On Valentine's Day 1927, at the age of 17, Todd married Bertha Freshman. In 1929, she bore him a son, Mike Todd, Jr.. Freshman died in 1946, and on 5 July 1947, Todd married actress Joan Blondell. They subsequently divorced on 8 June 1950, when she alleged that he abused and extorted her. He went on to marry actress Elizabeth Taylor with whom he had a tempestous relationship on 2 February 1957 and and they had a daughter, Elizabeth Frances (Liza) Todd, on 7 August of that year.

On 22 March 1958, Todd's private plane, Lucky Liz, crashed near Grants, New Mexico. The plane, a Lockheed Lodestar, was downed by engine failure while being operated grossly overweight at the limit of its altitude capability, and the crash killed all four on board. Todd is buried in Chicago at Beth Aaron Cemetery, #66. In his autobiography, Eddie Fisher, Todd's best friend, stated that no fragments of Todd had been found, and that his coffin contained only his ring.

Work

Todd began his career in the construction business, where he made, and subsequently lost, a fortune. He later served as a contractor to Hollywood studios, and during the 1933-1934 Century of Progress Exposition he produced the attraction called "the Flame Dance." (In this spectacular number, gas jets were designed to burn part of a dancer's costume off, leaving her naked in appearance.) Later, he formed a company and toured with a production of the Gilbert and Sullivan operetta The Mikado, his high school favorite. When this tour closed, he revamped the show as the jazzier The Hot Mikado, which ran at the 1939 New York World's Fair. Todd went on to produce 30 Broadway shows during his career.

Todd's business career was volatile, and failed ventures left him bankrupt many times.

In 1952, Todd produced an extravagant production of the Johann Strauss II operetta, "A Night In Venice," complete with floating gondolas at the newly constructed Jones Beach Theatre in Long Island, New York. It ran for two seasons.

In 1950, Mike Todd formed The Cinerama Company with the broadcaster Lowell Thomas and the inventor Fred Waller. The company was created to exploit Cinerama, a film process created by Waller that used three film projectors to create a giant composite image on a curved screen.
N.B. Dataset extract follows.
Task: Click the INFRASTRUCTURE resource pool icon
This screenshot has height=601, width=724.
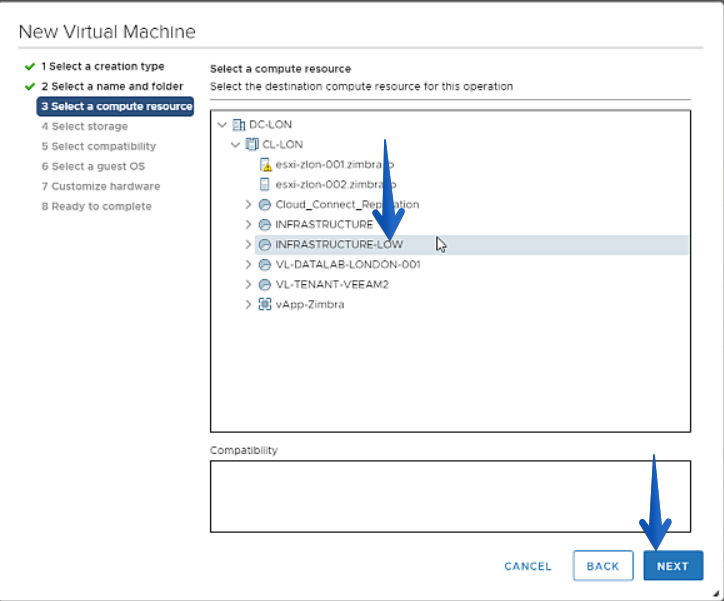Action: pos(265,225)
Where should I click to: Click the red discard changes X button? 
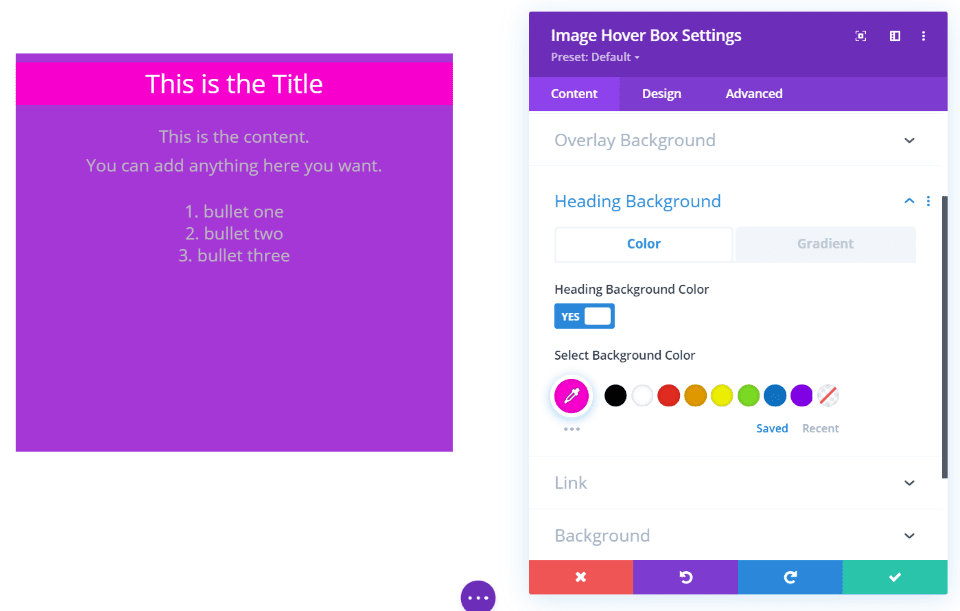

The first Cinerama feature was This is Cinerama, which was released in September 1952.

Soon after its release, Todd left the Cinerama Company to develop a new widescreen process which would eliminate some of Cinerama's flaws. The result was the Todd-AO process, designed by the American Optical Company. The process was first used commercially for the successful 1955 film adaptation of Oklahoma!. Todd later produced the film for which he is most famous, Michael Todd's Around the World in 80 Days, which debuted in cinemas on October 17 1956. Costing only $6 million to produce, the movie earned $16 million at the box office. In 1957, "Around the World in 80 Days" won the Best Picture Academy Award.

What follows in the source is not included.